◆ Task instructions
Below this line is a set of entries; quote exactly the lines from the line that contains "Image resolution: width=1510" to the line that contains "Open Marketplace storefront", both lines included.

◆ Data
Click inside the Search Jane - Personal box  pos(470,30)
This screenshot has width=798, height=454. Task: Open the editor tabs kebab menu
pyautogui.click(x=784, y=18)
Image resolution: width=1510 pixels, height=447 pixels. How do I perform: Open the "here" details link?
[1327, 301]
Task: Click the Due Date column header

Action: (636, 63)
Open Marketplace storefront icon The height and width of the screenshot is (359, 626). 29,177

...

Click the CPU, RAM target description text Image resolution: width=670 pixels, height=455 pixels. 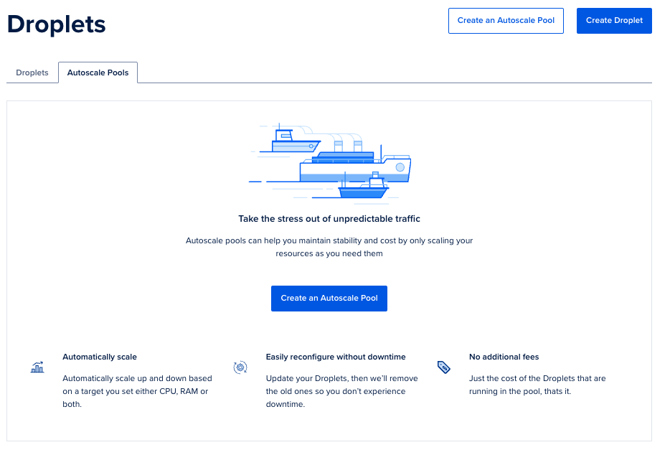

◆ Task result
Image resolution: width=1510 pixels, height=447 pixels. How do I perform: Open the "here" details link?
[1327, 301]
Task: Click the Due Date column header

Action: (636, 63)
Open Marketplace storefront icon The height and width of the screenshot is (359, 626). 29,177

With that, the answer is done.